# BBQ Class in Lebanon, TN



## Rockin Rooster (Aug 5, 2007)

Just finished a BBQ class in Lebanon, TN with Johnny Trigg and Rod Gray "Old school vs High tech". I have learned more in the last 48 hours than I have since I first fired up my first smoker. Rod and Johnny are 2 great guys and I can't begin to say how much I enjoyed the class. If you ever get a chance to learn from eigther one of these guys, much less both of these BBQ masters don't hesitate to jump at the chance.
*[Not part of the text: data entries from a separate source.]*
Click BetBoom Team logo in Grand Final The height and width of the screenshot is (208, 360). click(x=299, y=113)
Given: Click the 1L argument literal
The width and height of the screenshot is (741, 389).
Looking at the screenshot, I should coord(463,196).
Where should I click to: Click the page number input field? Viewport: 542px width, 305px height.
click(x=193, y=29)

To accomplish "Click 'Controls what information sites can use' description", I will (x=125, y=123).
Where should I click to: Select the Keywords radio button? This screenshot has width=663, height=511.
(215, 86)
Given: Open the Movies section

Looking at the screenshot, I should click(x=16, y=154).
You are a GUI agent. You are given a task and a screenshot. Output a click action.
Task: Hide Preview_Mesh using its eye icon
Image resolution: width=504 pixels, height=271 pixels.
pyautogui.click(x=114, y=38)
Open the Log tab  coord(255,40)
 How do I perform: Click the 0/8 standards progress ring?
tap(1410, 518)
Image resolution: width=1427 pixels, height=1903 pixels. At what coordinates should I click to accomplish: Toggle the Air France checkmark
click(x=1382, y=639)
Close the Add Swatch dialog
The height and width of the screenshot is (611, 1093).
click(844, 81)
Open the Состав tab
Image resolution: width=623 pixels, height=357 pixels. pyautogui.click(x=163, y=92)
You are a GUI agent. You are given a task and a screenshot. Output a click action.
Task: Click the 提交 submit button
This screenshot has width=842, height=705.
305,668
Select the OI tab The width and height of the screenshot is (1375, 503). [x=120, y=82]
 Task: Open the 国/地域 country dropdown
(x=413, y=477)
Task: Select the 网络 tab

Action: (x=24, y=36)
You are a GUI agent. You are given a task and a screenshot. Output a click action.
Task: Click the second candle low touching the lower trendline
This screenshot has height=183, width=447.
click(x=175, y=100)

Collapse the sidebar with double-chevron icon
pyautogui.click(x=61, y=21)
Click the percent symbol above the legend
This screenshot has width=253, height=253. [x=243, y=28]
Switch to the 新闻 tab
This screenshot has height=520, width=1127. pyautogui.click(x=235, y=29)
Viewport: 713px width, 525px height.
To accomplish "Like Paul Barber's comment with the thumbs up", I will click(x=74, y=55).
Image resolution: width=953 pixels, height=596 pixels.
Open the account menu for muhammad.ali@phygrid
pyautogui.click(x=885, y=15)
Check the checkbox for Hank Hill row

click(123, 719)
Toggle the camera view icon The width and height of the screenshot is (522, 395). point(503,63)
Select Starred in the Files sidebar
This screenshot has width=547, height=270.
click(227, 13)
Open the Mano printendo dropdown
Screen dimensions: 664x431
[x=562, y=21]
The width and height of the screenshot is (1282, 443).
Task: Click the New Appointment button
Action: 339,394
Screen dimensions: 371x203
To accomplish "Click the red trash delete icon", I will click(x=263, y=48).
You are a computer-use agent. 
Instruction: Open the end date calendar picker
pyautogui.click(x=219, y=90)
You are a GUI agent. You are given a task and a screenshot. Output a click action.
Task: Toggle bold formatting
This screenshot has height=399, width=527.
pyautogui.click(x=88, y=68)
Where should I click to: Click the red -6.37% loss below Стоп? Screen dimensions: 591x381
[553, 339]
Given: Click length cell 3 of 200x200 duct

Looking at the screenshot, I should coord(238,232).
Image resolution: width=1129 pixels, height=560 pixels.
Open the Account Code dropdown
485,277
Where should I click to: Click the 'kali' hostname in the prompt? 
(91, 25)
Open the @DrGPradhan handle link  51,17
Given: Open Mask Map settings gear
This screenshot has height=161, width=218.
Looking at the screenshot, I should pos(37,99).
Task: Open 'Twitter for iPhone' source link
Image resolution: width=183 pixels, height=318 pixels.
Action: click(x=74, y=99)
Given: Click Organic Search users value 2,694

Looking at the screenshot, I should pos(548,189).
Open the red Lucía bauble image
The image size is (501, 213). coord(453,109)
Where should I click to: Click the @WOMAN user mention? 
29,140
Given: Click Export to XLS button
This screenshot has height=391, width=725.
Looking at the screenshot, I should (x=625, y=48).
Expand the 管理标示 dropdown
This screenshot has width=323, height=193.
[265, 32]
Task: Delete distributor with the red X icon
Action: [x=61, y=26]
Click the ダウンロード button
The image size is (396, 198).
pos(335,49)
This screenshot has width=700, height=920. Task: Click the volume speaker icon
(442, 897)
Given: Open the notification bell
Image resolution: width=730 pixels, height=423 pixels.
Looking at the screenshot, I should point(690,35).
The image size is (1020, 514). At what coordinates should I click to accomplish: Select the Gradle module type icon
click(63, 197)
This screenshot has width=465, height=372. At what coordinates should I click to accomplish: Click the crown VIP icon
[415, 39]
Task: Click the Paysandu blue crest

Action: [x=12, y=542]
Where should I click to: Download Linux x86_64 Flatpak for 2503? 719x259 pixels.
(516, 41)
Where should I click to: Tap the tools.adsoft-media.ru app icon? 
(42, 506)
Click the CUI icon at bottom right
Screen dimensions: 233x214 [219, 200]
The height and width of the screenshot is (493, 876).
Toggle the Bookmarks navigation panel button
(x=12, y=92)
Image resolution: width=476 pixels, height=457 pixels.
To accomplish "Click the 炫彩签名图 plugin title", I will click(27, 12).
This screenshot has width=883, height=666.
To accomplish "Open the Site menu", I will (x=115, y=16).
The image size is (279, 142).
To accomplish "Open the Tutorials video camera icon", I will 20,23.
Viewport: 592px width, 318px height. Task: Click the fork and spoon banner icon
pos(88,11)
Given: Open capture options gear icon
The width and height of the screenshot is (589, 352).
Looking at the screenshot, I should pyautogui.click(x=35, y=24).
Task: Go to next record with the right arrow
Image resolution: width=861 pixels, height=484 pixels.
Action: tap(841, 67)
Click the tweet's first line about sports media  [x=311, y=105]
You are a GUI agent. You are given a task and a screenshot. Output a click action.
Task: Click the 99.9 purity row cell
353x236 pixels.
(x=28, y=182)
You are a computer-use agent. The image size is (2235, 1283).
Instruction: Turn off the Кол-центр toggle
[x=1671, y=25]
I heard mention of posibly having a class in Shannon, IL so be on the lookout.


----------



## Guest (Aug 5, 2007)

I highly recommend taking a Competition BBQ Class for all cooks who are serious about their BBQ and winning.

Many Teams and instructors out there are very good so they all can be good. Sounds like you were in one of those. I've helped my Mentor and Teacher Chef Paul Kirk teach his classes and they are Top Notch.

Next year see if those guys need help either Judging or working the class. You'll learn even more.
Congrats!

Now go cooks something and post us some pics!


----------



## Rockin Rooster (Aug 5, 2007)

As soon as I rewrite these 15 pages of notes, I'll get something over a fire. It's going to take a minute or two  .


----------